Autant de pistes, d'envie de se triturer les méninges, à la manière d'une introspection artistique, font que l'on peut regarder la pièce en réfléchissant. Et cela comporte les défauts de ses qualités... On décroche parfois, surtout lorsque le texte devient tortueux. Du reste l'interprétation est excellente, Emmanuelle Béart correspond très bien au rôle, elle est juste dans son jeu, et la mise en scène de Stanislas Nordey, toute en frontalité comme souvent, est grandiloquente et élégante. C'est propre et presque scolaire, j'ai personnellement regretté le manque de "corps". Même si Vincent Dissez tente d'en donner et si Emmanuelle Béart est une actrice charnelle, le tout reste très intellectuel. Je m'étonne car je trouve que Stanislas Nordey est un comédien physique et qui n'hésite pas à recruter des comédiens qui le sont aussi (notamment Laurent Sauvage...) mais ici il fige le tout, comme s'il craignait que le propos ne se disperse et qu'il voulait nous concentrer sur les mots. Cela fonctionne et cela permet en effet de bien entendre l'auteur. Mais pour une pièce comme celle là, où il est tant question de vivre dans son corps, de désirer, de vouloir posséder l'autre, et même qui tente parfois des audaces sensuelles dans les mots, je trouve que c'est resté trop cérébral. C'est une frustration plus qu'une véritable critique, une envie que le travail de Nordey se "salisse" un peu, et qu'il devienne alors assez incontournable. A voir pour l'efficacité.
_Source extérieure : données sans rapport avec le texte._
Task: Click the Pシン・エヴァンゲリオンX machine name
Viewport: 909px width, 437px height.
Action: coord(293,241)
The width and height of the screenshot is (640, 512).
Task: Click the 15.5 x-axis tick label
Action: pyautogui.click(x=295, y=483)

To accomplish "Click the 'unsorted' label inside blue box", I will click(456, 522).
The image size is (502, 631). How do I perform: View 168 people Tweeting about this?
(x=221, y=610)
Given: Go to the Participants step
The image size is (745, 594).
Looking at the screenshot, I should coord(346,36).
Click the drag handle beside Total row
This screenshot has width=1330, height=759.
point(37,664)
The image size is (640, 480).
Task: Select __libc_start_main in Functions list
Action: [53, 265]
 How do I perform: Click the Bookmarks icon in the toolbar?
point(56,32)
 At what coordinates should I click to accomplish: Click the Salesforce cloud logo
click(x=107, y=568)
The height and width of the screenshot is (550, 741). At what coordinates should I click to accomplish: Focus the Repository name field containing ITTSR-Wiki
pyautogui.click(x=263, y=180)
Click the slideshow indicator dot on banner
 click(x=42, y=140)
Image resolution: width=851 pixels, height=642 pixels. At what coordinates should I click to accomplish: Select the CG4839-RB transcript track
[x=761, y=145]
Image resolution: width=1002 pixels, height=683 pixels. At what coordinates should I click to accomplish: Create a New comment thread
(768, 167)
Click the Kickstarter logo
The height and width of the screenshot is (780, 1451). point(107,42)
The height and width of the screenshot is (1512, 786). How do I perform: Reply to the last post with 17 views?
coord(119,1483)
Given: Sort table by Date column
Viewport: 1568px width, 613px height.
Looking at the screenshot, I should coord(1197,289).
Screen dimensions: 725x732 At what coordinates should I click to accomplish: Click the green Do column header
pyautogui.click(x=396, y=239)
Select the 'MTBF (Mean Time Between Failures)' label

Sur http://www.evene.fr critique de Patrick SOURD

Remettant sur le métier le fameux ‘Paradoxe sur le comédien’ cher à Diderot, Luigi Pirandello se questionne dans ‘Se trouver’ (1932) sur la nature profonde de l’acteur en prenant pour sujet d’étude une certaine Donata Genzi. Une comédienne adulée, capable d’incarner avec une grande vérité des situations et des rôles forcément étrangers à ce qu’elle a pu expérimenter dans la vie. À travers la figure de Donata Genzi, Pirandello tire le portrait de Marta Abba, une comédienne avec laquelle il vit une liaison passionnée à l’époque où il écrit la pièce. Et l’auteur de ‘Six personnages en quête d’auteur’ agit en jaloux qui sait, comme le garde barrière, qu’un train peut en cacher en autre. Le débat proposé par Diderot n’est ici qu’un prétexte et le voici dévidant sa pelote pour poser la seule question qui le taraude : Celle qui sur la scène parvient si bien à donner le change peut-elle être sincère dans la vie ? Certains reprocheront à Stanislas Nordey la rigidité formelle d’une mise en scène qui plonge la légèreté du propos de Pirandello dans le cérémonial empesé d’une tragédie grecque. Pour sa défense, on objectera que sans l’ingratitude de la coquille de l’huître, la découverte d’une perle semblerait un miracle moins précieux. Et ce miracle a pour nom Emmanuelle Béart. Sublime dans son incarnation de Donata Genzi, celle que le cinéma a consacrée s’avère aussi une magnifique comédienne quand il s’agit de monter sur les planches. Autant dire que l’effet de réalisme fonctionne à plein et que le rôle lui va comme un gant. Emmanuelle Béart nous offre un grand moment de théâtre. Et si l’on se moque un peu des enjeux de la pièce, c’est pour mieux savourer les formidables apparitions d’une star plus talentueuse et belle que jamais.